Slow Qin and Resembling Shan Shui _ Tuned To Site
Echo Ho (2007 / 2012)
A progressive work is carried out through the 5 years under the title Resembling Shan Shui_tuned to site. I will investigate alternative methods of field recording by researching and performing reflections on urbanization. I will use self made musical instruments for interventions in the cityscape. The instrument will not only engage in realtime sampling and playing, it will also enable me to generate and interpret sensorial data such as climatic measurements of urban living environment by meaning musification. Meanwhile I explore new strategies for the art of composition, performance and presentation.

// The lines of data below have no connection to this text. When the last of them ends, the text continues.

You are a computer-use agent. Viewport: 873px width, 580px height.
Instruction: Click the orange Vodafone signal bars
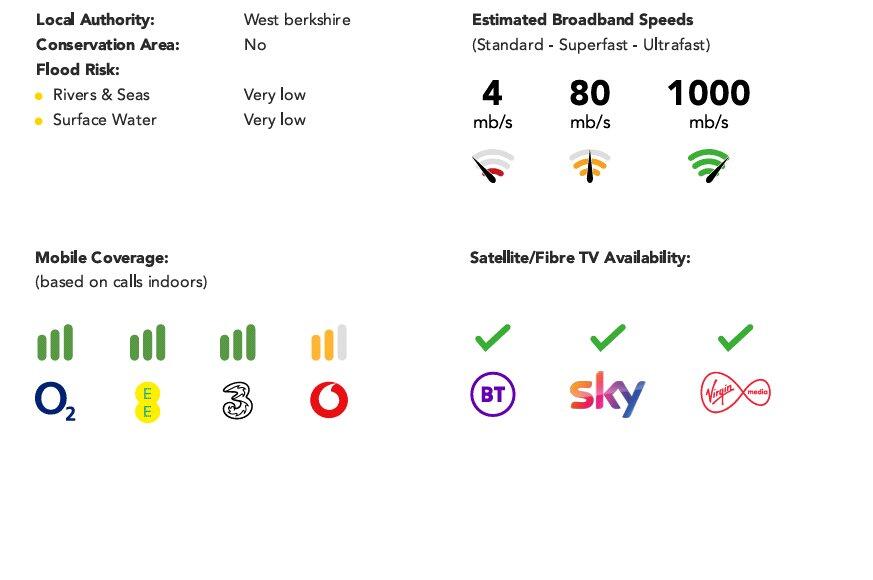coord(329,342)
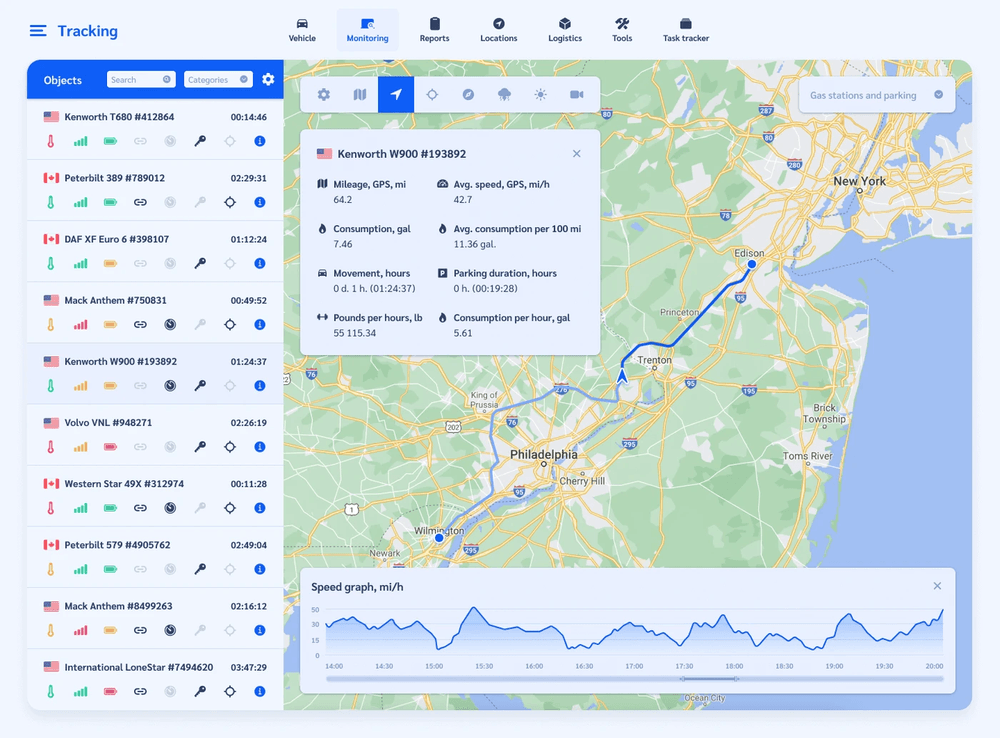Open the Gas stations and parking dropdown
1000x738 pixels.
(876, 96)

I began with what I initially called the “Slow Qin" project in summer 2007. I conceptualized and built a electric plexiglas GuChin with a micro controller and various of sensors and regulation knobs inside and on the top it’s transparent body. I was able to use this instrument as an interface to control the A/V software in my computer while I playing „normal“ tunes. “Slow Qin" alludes to the Chinese traditional 7 strings wooden sitar (GuQin), it resembles it’s ancestor exactly in musical scale and tuning, later I took one step back to practice on the original instrument in 2009 which brought me back deeply into the study of the history, culture and philosohpy of GuQin. The practice of „going back“ itself has a place in ancient Chinese culture: To derive inspiration from studyingancient Qin Players' impressions of the themes of melodies can be related to the ancient idea of taking this inspiration from nature itself.
For example, traditionally, Qin players travelled with their Qin and played outdoors in places of outstanding natural beauty.

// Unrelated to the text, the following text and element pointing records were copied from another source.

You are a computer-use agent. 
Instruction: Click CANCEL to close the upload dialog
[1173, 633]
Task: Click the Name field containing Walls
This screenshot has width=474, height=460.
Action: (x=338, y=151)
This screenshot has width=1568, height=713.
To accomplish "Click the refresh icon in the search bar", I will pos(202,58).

I investigate ways to further develop the previous project with new approaches: Resembling Shan Shui _ tuned to site adapted the traditional Quin methodology of onsite performance for the urban context.
For the Chinese intellectuals, Shan Shui (the coexistence of mountain & water) have long been considered the key to unlocking the mysteries of the universe and reconciling the life of the individual and of society. It also refers to the art of landscape painting, extended to include gardening and landscape design. Drawing upon the traditional symbolism of Shanshui painting, these works in fact reflect the insignificance of human scale compared to the vast expanses of nature. Today urban planners are creating a synthetic nature on a much greater scale.
Unlike my ancestors, I traveled with my Slow Qin through the cityscape under the conduct of change and try to bring the strings in tune with the specific sites.